Яд-шоколад
Шрифт:
— Каких? — тихо спросила Катя. — Яд, да?
— Нет, обезболивающее. Местная анестезия. Два укола — в шею и в лицо. И пока она была без сознания, оглушенная и под наркозом, он выколол ей глаза.
Катя отвернулась к окну. Они въезжали в знакомые Вешняки — парк по обеим сторонам улицы пронизан солнечными лучами.

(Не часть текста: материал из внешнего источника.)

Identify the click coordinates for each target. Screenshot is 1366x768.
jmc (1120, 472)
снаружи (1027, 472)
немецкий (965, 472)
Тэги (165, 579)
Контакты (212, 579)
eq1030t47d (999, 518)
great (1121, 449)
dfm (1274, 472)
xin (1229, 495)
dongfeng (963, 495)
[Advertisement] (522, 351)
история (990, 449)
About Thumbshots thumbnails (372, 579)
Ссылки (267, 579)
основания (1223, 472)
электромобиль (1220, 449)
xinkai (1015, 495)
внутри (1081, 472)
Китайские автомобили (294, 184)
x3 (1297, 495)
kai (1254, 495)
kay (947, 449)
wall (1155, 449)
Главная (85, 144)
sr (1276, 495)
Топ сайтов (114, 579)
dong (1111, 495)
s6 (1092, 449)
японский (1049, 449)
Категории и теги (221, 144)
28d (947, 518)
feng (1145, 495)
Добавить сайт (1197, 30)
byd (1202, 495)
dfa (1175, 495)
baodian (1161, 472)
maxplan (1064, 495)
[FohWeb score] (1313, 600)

— Дети отыскали ее по крикам. У нее начала отходить анестезия, она почувствовала боль и поняла, что ослепла, — сказал Гущин. — Там, в коллекторе, он находился с ней какое-то время, когда она очнулась. Он говорил с ней. Она запомнила его
Катя молчала. Потом она спросила:
— Откуда же у вас его голос, он ведь не разговаривает, только барабанит?
— Я ему дал свидание с матерью, — ответил Гущин. — Специально. Нам нужна была запись. Нельзя сказать, что он там очень многословен. Но все-таки я… мы его услышали. Он сказал матери, что все хорошо.
Все хорошо…
Катя вспомнила, что она уже слышала эту фразу.

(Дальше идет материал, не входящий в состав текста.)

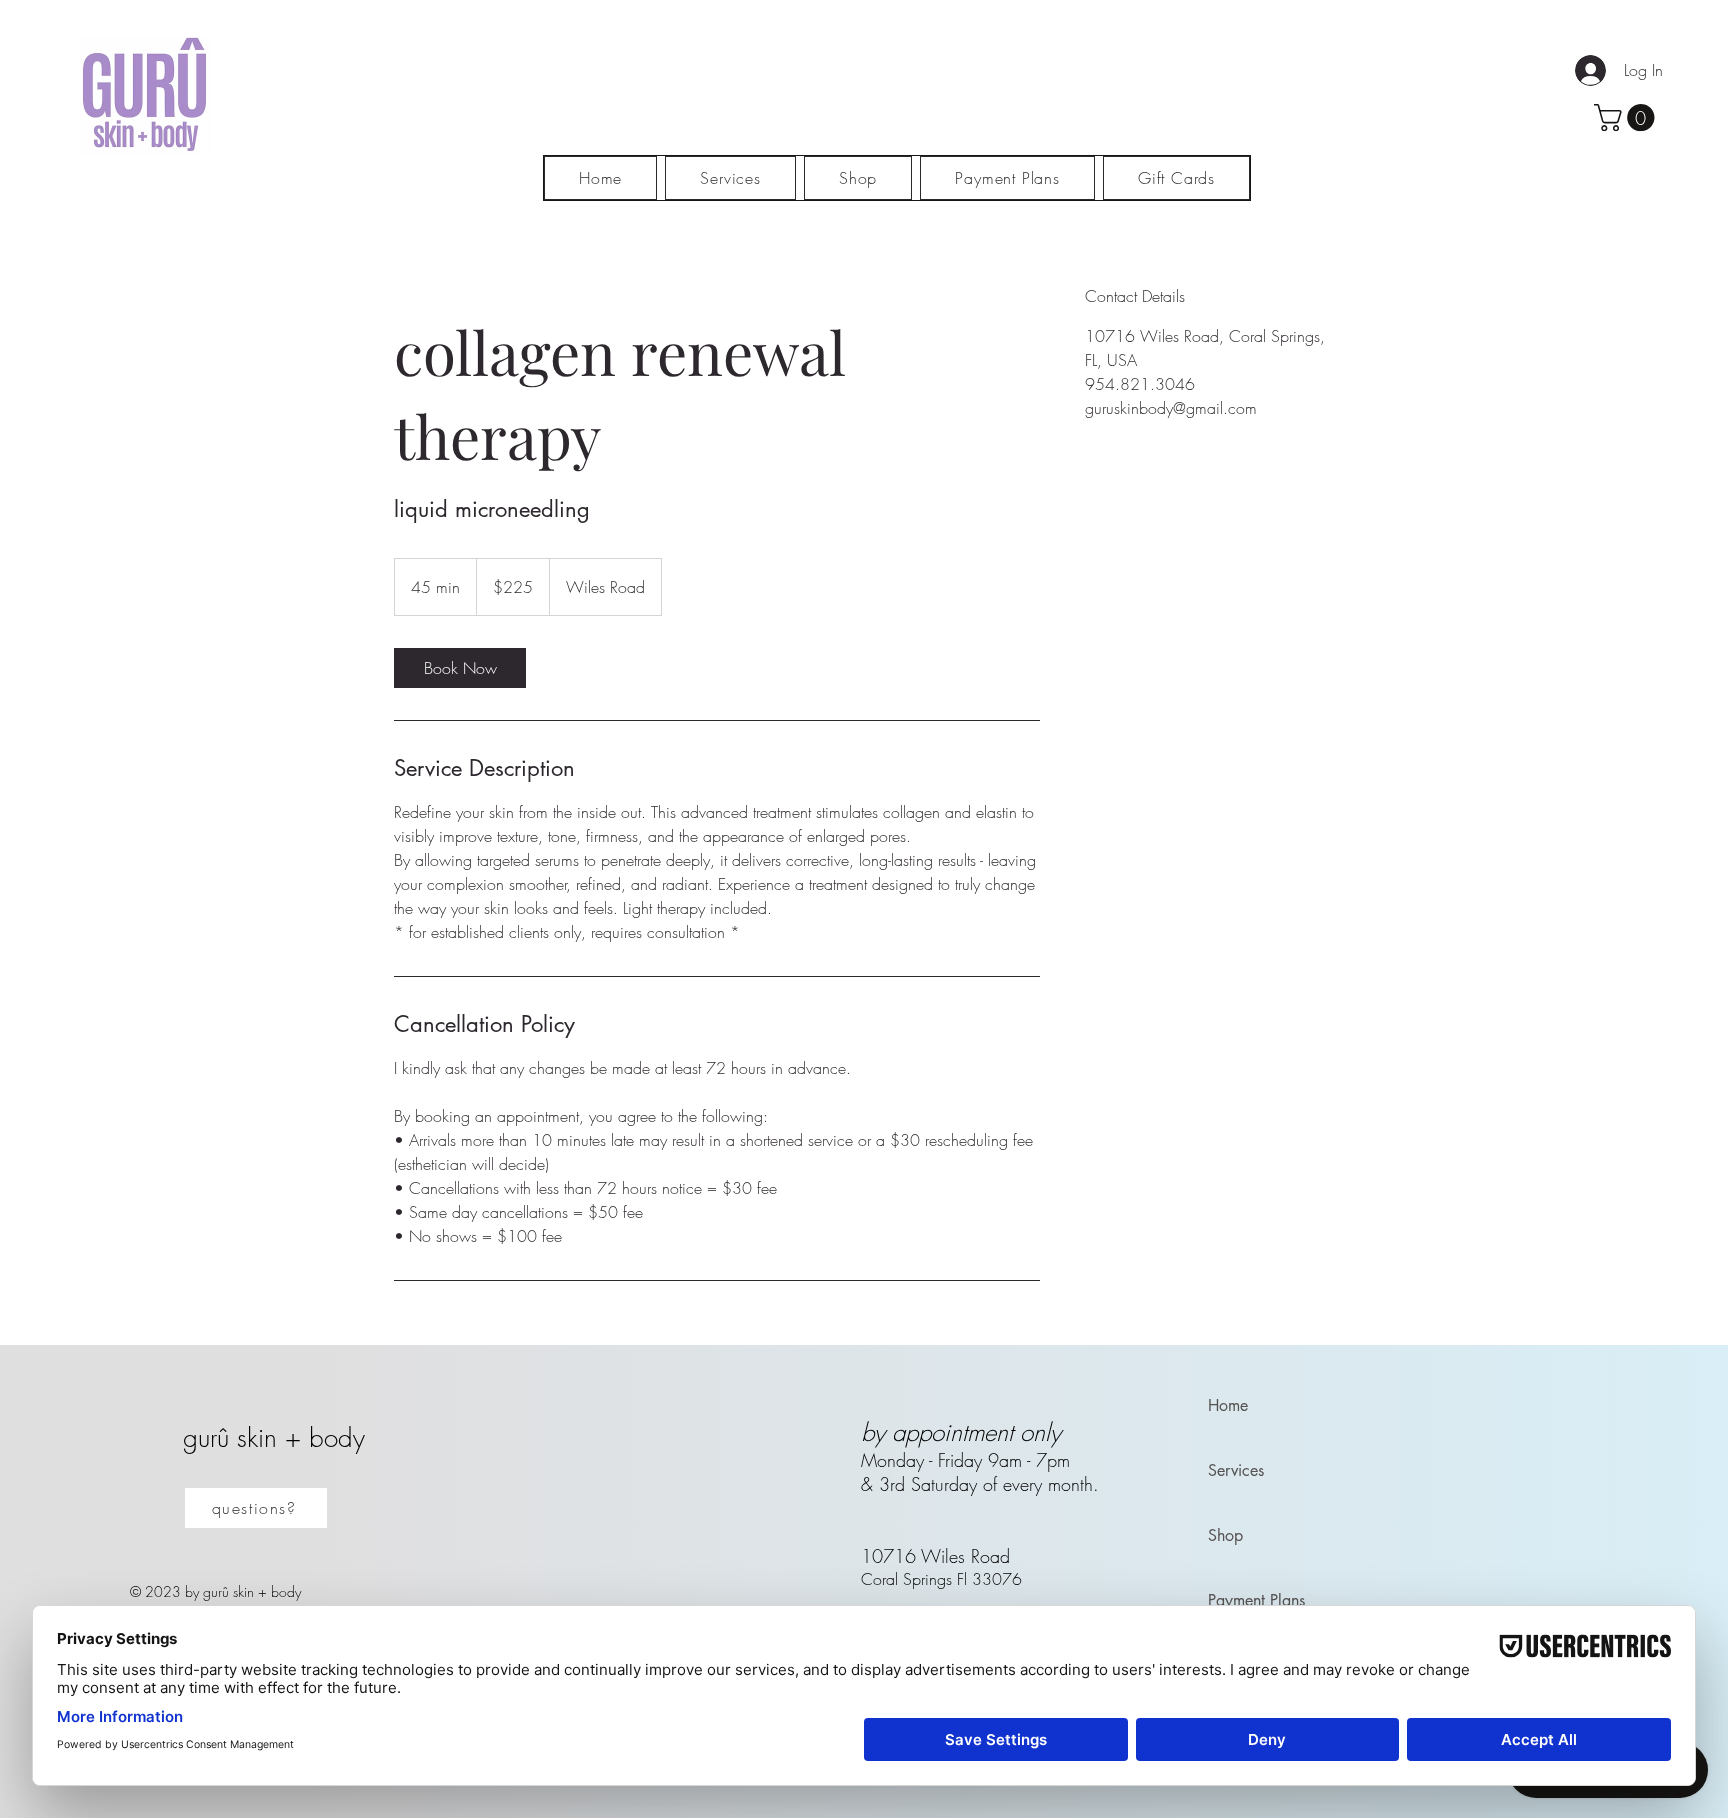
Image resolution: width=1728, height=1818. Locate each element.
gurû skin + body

— Мы на месте, вот ее дом, — полковник Гущин указал на блочную девятиэтажку, возле которой они остановились. — Девушка слепая. Я вчера им звонил. Ее мать сегодня на работе, но с ней бабушка и тетка. Они не оставляют ее одну с тех пор. Охраняют. И боятся, что она покончит с собой, уже однажды делала попытку.

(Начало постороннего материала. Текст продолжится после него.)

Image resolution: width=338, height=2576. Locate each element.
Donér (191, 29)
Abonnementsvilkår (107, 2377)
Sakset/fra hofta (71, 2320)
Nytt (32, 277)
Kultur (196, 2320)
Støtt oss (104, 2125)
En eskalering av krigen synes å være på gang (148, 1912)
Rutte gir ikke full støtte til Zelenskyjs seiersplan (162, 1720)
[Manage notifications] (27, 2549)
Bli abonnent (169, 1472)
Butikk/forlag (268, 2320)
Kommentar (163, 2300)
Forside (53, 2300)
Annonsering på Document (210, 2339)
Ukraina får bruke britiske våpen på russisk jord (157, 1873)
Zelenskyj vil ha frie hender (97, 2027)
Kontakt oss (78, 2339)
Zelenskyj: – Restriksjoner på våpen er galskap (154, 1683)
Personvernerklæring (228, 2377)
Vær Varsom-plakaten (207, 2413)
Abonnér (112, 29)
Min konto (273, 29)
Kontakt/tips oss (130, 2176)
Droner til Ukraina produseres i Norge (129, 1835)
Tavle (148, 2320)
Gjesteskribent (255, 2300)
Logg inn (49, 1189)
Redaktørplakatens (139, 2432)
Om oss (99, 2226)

— Если она опознала именно Родиона Шадрина по голосу и так уверенно, о чем же сейчас вы хотите с ней говорить, через два года? — спросила Катя.
— Это не мне, это тебе необходимо с ней встретиться, — ответил Гущин. — Разве нет?
— Да. Но почему столько времени вы скрывали, что она… что третья жертва жива?
— Потому что мы исполняли ее желание. Прежняя Ася Раух умерла. Она не хотела никаких упоминаний о себе в связи с этим делом — никто не должен был знать, что она жива. Что она выжившая жертва Майского убийцы. Пойми, Катя, ее пугает не огласка, не назойливость прессы, даже не судебная канитель — после всего того, что с ней случилось, ее пугает весь мир. Сама жизнь ее страшит. Жертвы серийного убийцы… знаешь, что это такое? Порой для них быть мертвым лучше, чем живым.
Гущин нажал кнопку домофона.
— Кто? — спросил старческий голос.
— Полиция. Полковник Гущин, я вам вчера звонил.
Дверь подъезда открыли.
На шестом этаже, где остановился лифт, дверь квартиры тоже приоткрыта на цепочку — их изучали еще на подступах.
— Покажите удостоверение. Кто это с вами?
— Моя коллега, капитан Петровская.
— Пусть тоже покажет удостоверение.
Катя показала.
Дверь открылась — в прихожей две женщины: старуха в спортивном костюме и пожилая, очень полная женщина в махровом халате с… пистолетом в руке.
Полковник Гущин на пистолет в руках пожилой дамы отреагировал странно.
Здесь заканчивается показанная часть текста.